* start Task material *

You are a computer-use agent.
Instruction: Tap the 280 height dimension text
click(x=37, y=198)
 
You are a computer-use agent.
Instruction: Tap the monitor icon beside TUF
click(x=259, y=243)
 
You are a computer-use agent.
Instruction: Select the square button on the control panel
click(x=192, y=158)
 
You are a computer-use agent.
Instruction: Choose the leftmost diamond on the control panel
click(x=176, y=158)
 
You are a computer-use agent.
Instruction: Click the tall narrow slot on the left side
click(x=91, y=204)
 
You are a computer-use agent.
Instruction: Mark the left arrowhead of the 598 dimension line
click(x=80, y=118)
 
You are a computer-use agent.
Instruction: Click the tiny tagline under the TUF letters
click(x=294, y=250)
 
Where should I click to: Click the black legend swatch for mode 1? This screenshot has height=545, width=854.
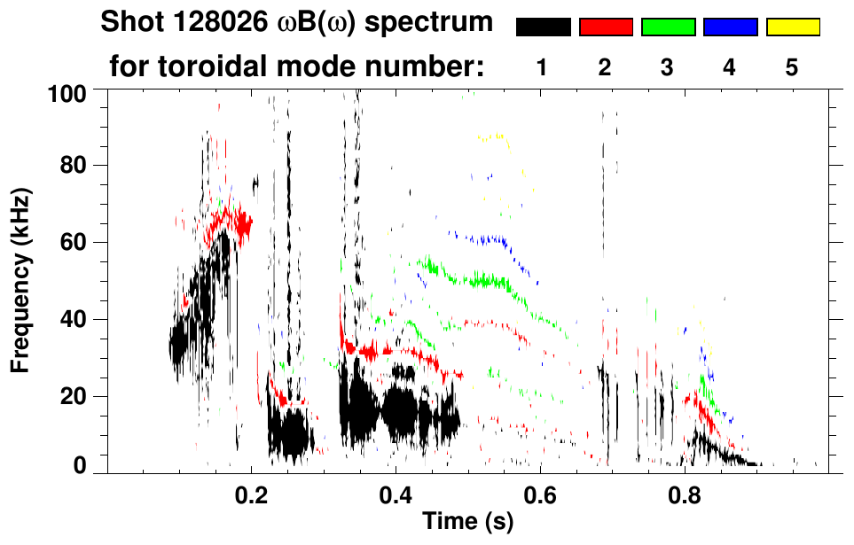pos(543,27)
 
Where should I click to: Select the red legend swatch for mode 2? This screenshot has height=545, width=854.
pos(606,27)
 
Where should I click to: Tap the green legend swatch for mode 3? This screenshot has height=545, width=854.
pos(668,27)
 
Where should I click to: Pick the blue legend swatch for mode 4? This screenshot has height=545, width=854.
pos(730,27)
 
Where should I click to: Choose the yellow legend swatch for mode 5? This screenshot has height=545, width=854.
pos(793,27)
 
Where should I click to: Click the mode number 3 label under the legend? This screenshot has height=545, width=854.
pos(668,67)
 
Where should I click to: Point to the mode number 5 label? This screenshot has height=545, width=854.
pos(792,67)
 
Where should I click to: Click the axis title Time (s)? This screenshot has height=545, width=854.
pos(467,523)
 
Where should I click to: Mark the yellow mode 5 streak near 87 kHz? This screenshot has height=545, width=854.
pos(490,136)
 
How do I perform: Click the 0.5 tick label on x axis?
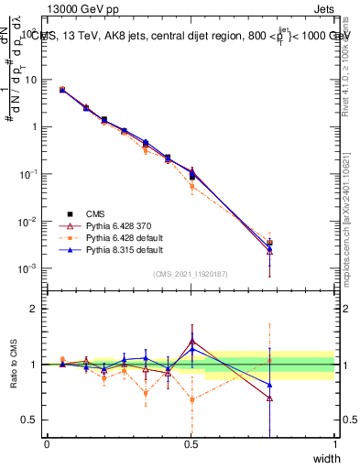(191, 444)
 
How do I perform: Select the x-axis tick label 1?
(334, 444)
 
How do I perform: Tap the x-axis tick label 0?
(47, 444)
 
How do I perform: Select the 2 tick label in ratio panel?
(38, 309)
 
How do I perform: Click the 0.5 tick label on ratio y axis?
(33, 420)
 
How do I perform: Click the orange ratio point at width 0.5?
(191, 399)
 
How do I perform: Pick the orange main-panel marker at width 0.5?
(191, 186)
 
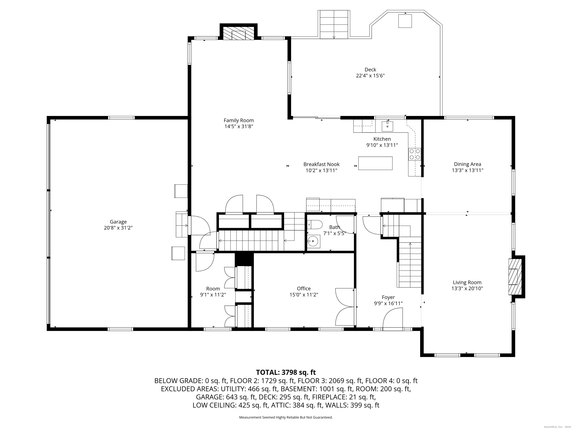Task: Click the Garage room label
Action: (118, 222)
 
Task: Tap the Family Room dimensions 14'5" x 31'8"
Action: (238, 126)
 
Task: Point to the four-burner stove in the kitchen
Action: (414, 154)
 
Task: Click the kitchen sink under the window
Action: (387, 126)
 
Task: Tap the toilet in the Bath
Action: (315, 224)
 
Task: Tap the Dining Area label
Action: (467, 164)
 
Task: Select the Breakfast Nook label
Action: (321, 164)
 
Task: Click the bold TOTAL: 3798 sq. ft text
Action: (286, 372)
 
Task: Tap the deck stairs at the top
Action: (334, 25)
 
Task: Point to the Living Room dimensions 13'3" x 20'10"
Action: (467, 289)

* end Task material *

◆ Aim: Pick out every line of the records that contains the word "yellow", and copy each one.

◆ Result of the task:
Where should I click to: Choose the yellow legend swatch for mode 5? This screenshot has height=545, width=854.
Where should I click to: Mark the yellow mode 5 streak near 87 kHz? This screenshot has height=545, width=854.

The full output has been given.